QUESTION: What causes stress fractures in runners? Could a vegan diet be a factor?

ANSWER: A stress fracture is a small crack in the bone. It’s an “accumulation injury,” said Dr. Michael Terry, an orthopedic surgeon and professor of orthopedic surgery at Northwestern Medicine.

With exercise and everyday activities, and even our normal body weight, we are constantly putting stress on our bones.

But that isn’t necessarily a bad thing, since stress causes microdamage to our bones that our body naturally repairs, and that continual repair process helps to make the bones stronger.

However, “if you don’t give bones long enough to catch up, instead of getting stronger they’ll break down, and you accumulate enough injury that the bones can break,” Terry said.

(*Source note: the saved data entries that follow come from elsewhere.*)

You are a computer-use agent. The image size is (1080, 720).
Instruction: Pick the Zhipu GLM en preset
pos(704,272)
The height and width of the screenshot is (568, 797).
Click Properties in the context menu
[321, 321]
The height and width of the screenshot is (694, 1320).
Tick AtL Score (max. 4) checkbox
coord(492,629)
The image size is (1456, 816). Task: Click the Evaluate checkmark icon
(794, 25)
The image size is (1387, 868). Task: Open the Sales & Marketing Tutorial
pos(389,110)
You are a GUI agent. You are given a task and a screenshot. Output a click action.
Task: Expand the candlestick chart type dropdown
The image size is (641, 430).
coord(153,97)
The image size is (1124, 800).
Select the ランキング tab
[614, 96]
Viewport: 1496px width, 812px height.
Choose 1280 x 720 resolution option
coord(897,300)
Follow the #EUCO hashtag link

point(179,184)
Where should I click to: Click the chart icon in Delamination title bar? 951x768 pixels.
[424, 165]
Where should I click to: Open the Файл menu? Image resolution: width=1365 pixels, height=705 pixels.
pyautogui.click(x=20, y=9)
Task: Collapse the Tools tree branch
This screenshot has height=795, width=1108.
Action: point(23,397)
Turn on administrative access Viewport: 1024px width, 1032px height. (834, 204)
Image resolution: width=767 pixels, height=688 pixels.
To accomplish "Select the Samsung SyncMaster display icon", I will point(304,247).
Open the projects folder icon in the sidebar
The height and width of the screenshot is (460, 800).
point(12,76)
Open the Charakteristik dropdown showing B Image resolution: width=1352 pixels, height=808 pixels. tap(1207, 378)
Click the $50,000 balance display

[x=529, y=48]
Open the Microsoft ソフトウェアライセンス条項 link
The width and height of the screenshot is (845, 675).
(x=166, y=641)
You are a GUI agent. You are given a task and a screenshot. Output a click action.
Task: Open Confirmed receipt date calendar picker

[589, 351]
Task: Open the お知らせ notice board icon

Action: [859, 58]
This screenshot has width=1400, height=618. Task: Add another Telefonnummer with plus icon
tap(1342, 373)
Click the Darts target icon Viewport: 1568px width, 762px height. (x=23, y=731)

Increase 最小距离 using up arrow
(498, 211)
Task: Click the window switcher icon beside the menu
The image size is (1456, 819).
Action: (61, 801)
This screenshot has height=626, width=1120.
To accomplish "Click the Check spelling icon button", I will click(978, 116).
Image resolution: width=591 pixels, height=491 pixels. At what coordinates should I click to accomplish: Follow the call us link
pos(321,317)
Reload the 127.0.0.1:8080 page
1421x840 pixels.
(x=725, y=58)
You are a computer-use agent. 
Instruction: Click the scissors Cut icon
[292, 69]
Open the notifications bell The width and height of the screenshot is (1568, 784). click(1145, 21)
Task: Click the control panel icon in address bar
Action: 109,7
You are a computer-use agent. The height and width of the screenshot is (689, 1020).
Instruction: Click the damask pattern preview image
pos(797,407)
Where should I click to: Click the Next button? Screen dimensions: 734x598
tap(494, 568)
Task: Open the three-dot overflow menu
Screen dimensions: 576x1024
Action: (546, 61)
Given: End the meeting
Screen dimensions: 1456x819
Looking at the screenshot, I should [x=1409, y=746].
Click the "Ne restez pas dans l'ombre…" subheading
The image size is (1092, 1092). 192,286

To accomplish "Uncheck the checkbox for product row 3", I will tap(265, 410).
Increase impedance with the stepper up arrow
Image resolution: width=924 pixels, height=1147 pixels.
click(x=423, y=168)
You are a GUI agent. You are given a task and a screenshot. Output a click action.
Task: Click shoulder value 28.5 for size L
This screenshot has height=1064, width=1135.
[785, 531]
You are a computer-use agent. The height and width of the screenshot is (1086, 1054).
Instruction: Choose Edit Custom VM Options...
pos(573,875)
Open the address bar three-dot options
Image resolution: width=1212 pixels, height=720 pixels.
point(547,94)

The most common cause of stress fractures is overtraining to the point that your bones can’t heal. The chance of developing a stress fracture increases if you suffer from any condition that also affect bone health. Such conditions include amenorrhea, in which women stop menstruating, thyroid and parathyroid diseases, and renal diseases.

“You can get stress fractures anywhere in theory, but we see them most in the hips and bones of the feet,” Terry said.

He has seen teenagers who have developed stress fractures in their shoulders from throwing a baseball, “but most of the time it’s in the lower extremity,” he said.

Children and teenagers who are growing are also prone to stress fractures at their growth plates, areas of developing tissue at the ends of bones that are weak links in the bone, Terry said.

“As kids are growing up, especially when they’re starting to work out more and they’re getting stronger and heavier, because they have a growth plate, they have the increased susceptibility of having a stress fracture around the growth plate,” he said.

Terry noted that athletes on vegetarian or vegan diets can also be susceptible to stress fractures if they don’t get enough protein or certain nutrients.

“Vegans have to be real careful and supplement their diet so they get enough vitamin D and calcium,” he said. Seniors and those who live in northern climes may also be susceptible.